Gartner analysts estimate that Western Europe’s BPO market will grow 8.9% in 2011 in terms of U.S. dollars, as demand for services relating to customer management (CM), finance and accounting (F&A) and HR BPO continues.
In Europe, Gartner does not see a major wave of deals being brought back in-house. For newer services, such as KPO, there is demand for legal process outsourcing, particularly in the U.K. Continental Europe has seen demand primarily for payroll services, increasingly with a multicountry service requirement, contact centre BPO, and industry-specific processes such as banking and road tolling. In continental Europe, the challenges of overcoming language requirements, labor laws and trade unions, and a lack of labor arbitrage benefits, still limit adoption of many types of BPO.

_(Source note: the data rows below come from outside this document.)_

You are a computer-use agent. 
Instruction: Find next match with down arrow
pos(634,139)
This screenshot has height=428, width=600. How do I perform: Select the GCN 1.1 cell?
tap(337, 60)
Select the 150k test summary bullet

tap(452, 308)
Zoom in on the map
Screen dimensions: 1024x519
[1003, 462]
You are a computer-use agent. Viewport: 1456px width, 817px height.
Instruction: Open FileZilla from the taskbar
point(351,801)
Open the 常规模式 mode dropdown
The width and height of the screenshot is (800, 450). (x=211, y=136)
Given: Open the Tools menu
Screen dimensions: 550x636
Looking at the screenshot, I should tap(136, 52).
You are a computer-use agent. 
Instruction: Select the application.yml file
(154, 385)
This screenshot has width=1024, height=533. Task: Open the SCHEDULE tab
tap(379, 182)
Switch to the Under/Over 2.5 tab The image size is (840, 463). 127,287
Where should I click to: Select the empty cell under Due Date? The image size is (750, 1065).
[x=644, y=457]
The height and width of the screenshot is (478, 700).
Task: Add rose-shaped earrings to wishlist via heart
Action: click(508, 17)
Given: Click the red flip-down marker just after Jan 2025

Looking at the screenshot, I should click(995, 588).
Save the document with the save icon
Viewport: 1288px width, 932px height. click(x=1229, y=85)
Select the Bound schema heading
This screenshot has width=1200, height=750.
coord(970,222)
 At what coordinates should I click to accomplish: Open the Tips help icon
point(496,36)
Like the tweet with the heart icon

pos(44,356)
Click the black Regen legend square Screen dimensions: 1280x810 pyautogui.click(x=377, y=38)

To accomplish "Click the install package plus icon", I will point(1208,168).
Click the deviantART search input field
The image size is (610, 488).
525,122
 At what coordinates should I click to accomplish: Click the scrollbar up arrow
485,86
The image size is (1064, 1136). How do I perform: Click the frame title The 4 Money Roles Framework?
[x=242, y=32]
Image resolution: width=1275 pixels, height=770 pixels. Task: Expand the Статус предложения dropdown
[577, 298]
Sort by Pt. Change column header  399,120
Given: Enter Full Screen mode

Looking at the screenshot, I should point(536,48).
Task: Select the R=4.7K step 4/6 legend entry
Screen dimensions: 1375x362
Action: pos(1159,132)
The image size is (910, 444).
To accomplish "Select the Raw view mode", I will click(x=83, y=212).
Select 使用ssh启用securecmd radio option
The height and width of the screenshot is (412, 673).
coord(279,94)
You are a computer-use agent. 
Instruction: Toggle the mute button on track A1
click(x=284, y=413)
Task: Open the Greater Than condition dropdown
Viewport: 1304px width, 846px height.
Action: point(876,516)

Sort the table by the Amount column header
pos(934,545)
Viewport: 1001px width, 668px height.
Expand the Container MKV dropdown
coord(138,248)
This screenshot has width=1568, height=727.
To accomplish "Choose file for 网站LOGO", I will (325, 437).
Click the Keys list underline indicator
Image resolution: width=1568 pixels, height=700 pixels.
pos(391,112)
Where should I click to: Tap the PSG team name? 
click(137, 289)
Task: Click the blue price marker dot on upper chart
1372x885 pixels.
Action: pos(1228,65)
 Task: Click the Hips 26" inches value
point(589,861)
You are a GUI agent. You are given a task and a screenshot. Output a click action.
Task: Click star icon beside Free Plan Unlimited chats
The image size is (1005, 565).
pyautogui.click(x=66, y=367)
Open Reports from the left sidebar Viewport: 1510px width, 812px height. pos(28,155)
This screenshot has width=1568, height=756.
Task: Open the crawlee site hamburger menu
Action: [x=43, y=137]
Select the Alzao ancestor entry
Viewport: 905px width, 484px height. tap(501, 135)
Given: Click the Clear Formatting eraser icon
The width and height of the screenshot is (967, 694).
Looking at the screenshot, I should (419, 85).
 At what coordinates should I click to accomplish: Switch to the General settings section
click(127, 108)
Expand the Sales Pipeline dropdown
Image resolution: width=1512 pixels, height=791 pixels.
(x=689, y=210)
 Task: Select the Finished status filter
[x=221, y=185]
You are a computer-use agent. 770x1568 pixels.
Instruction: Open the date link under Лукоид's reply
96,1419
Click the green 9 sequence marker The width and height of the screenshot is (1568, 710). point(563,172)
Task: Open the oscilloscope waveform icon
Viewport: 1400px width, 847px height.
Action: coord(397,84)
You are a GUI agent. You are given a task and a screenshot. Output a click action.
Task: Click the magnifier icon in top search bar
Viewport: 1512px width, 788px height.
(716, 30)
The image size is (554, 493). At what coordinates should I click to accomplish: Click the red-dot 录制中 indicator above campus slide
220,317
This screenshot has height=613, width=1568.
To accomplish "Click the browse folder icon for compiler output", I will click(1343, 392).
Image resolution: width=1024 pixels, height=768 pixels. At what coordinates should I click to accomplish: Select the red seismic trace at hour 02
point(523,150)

The outlook for Asia/Pacific’s BPO market remains positive, with growth in 2011 expected to be 17.9% in terms of U.S. dollars. Gartner expects higher demand for services related to CM BPO, HR outsourcing, F&A outsourcing, banking and financial BPO services, billing BPO services and supply management BPO through 2015. Most growth will centre on the key regional economies of India, Australia and China, the report states.
Key drivers for outsourcing business processes in emerging economies within Asia/Pacific are scalability, the infusion of best-of-breed processes and technology, faster time-to-market and improved quality of service.
Gartner estimates that Japan’s BPO market (expressed in yen) will decrease 0.9% in 2011. The impact of the March 2011 earthquake is expected to be prolonged, and analysts expect this will impair growth in the BPO market. In 2011, demand for CM and supply chain BPO will decline due to lower business activity as a result of the slowdown in production and consumption.
Although IT services growth rates in Latin America slowed slightly in 2009, Gartner has said that overall Latin American adoption of BPO will grow through 2015. BPO in this region continues to be adopted by the domestic and Latin American subsidiaries of global corporations. Latin America’s BPO market is expected to grow 14.7% in 2011 in terms of U.S. dollars. Labor costs remain relatively low, compared with other regions. Latin America has received major investments from BPO service providers as a location for global delivery sites, in addition to Asia/Pacific and Eastern Europe.